• _Brief 1_
In the listing below, substitute "image" for every occurrence of "screenshot" and reproduce its lines otherwise unchanged. Omit the pictures from your answer.

Begin Source text

Which FK springs ? Or do you mean coilover springs ?
Oh and ... Ahem 


mullum said:


> dannyboi mk1 said:
> 
> 
> > ...
> ...


----------



## Nathanho123 (Jul 25, 2012)

dannyboi mk1 said:


> So i've finally got the wheels finished and on , not 100% happy with the stance but the KWs are all the way down as much a possible on the front and the rears are just springs , i'm thinking of changing to FK coilovers just to get the low until i can afford air ride
> 
> Car and wheels are filthy so will have to get them all cleaned and take some better pictures also ive not got the centre caps on in these pictures
> 
> On other news the rear is now stripped and i'm starting the new boot build and tonight the rest of the interior is off to be trimmed


Nailed it !
that's what I like something different
VERY nice mate honestly


----------



## Frankaai (Jul 9, 2013)

End Source text
Begin Record excerpts

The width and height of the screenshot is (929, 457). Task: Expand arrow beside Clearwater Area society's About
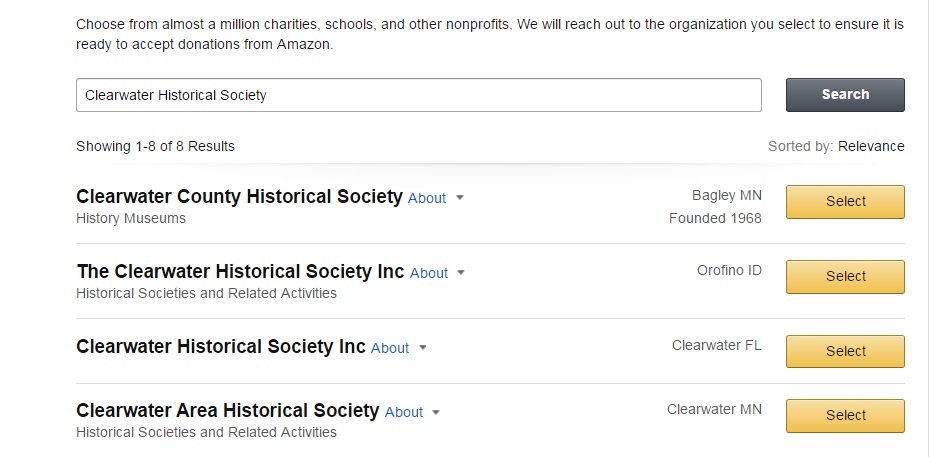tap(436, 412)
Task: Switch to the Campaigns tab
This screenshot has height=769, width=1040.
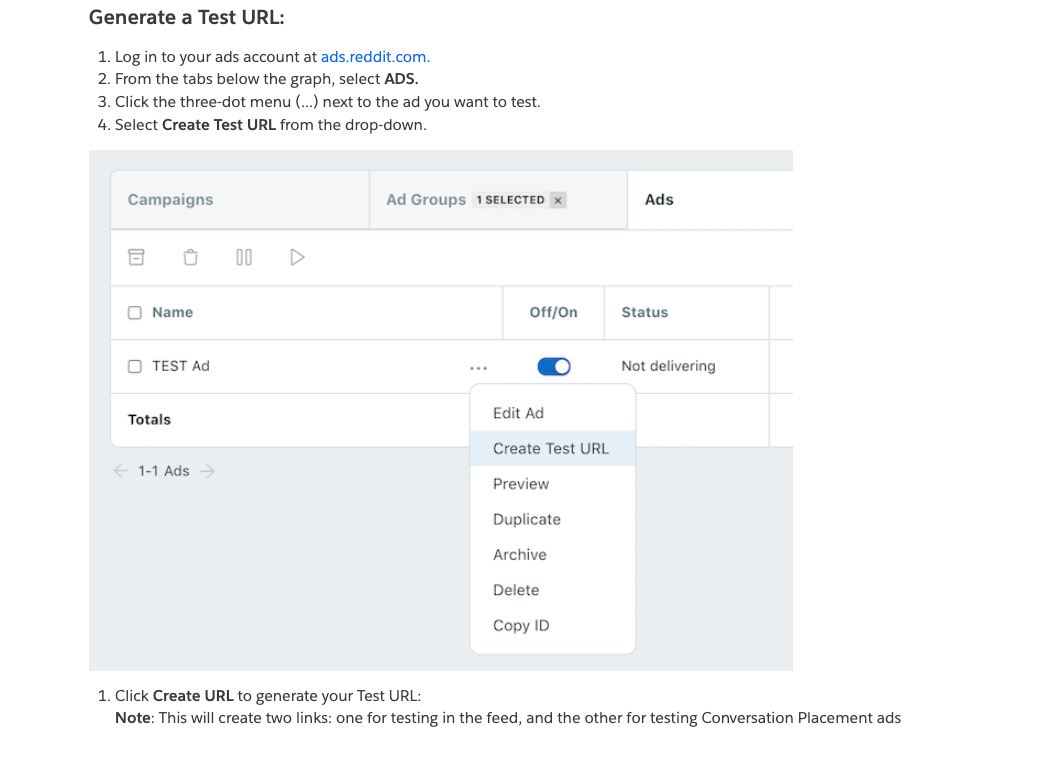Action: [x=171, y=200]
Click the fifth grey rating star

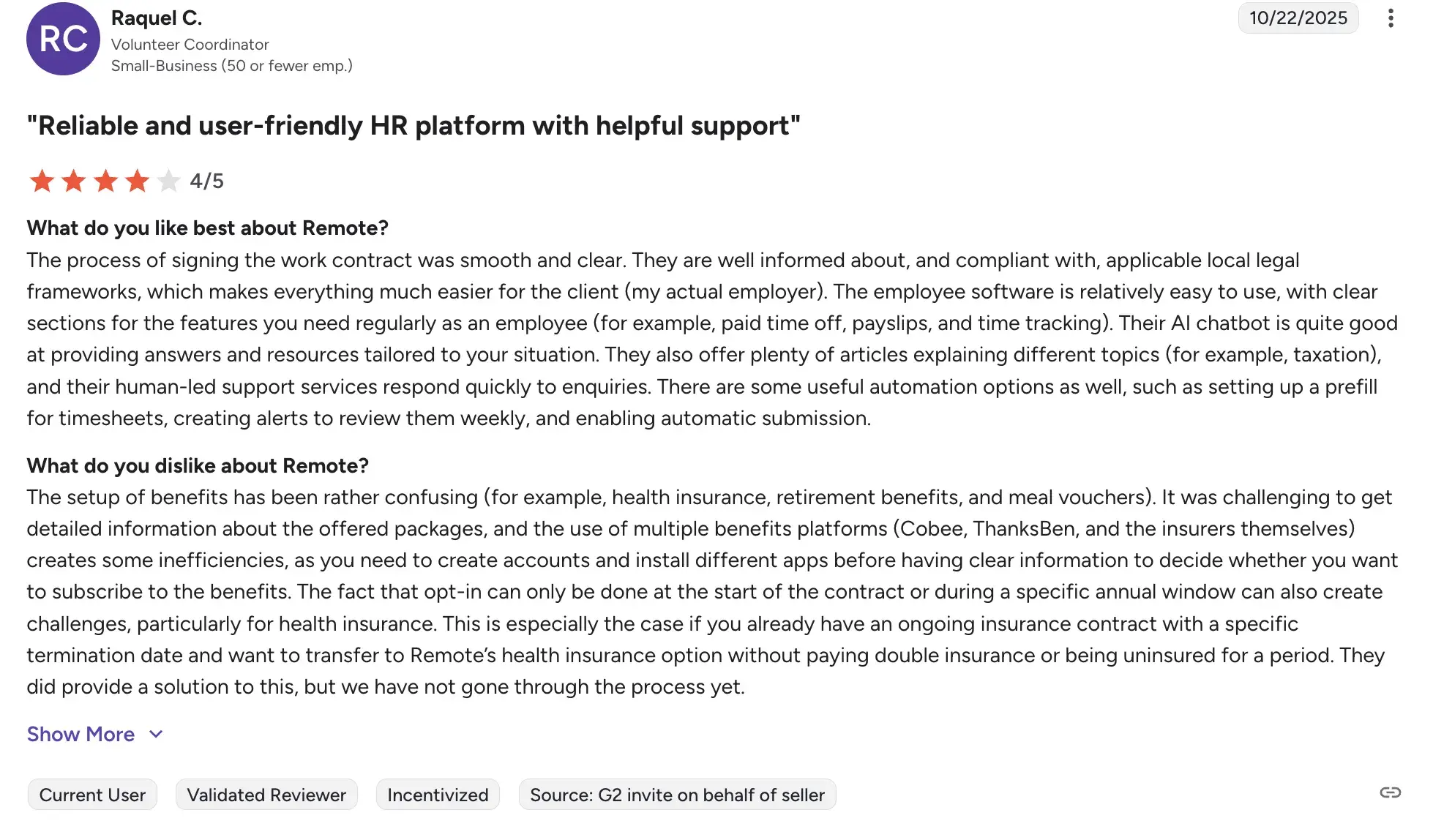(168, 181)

End Record excerpts

• _Brief 2_
Continue the forum thread about the car build from the point at which it ends.

• _Output 1_
The width and height of the image is (929, 457). Task: Expand arrow beside Clearwater Area society's About
tap(436, 412)
Task: Switch to the Campaigns tab
This image has height=769, width=1040.
Action: [x=171, y=200]
Click the fifth grey rating star

(168, 181)

• _Output 2_
yeah i know what you mean id prob think it was nice in person, they are a lovely colour i think the more i look at it the more i like it lol, im going to get my wheels polished on the outside too i have bbs's the guy is going to do black inside as well the whole set for 200 quid! was going to powder coat but you cant touch up with powder coat, i had it done on my last car....


----------



## dannyboi mk1 (Apr 12, 2012)

Few new pics of the car from wednesday nights prept


----------



## mullum (Sep 16, 2011)

Do you read what people write here or is this thread just for your posts ?


----------



## dannyboi mk1 (Apr 12, 2012)

mullum said:


> Do you read what people write here or is this thread just for your posts ?


Sorry dude i haven't seen your previous post's i've been so busy i literally log on update put the mac to sleep

the FK's are coilover's high sports but i will most probably use my KW shocks and the FK springs to try get it lower , yeah mate im very tempted to swap boots will PM you back now



Frankaai said:


> yeah i know what you mean id prob think it was nice in person, they are a lovely colour i think the more i look at it the more i like it lol, im going to get my wheels polished on the outside too i have bbs's the guy is going to do black inside as well the whole set for 200 quid! was going to powder coat but you cant touch up with powder coat, i had it done on my last car....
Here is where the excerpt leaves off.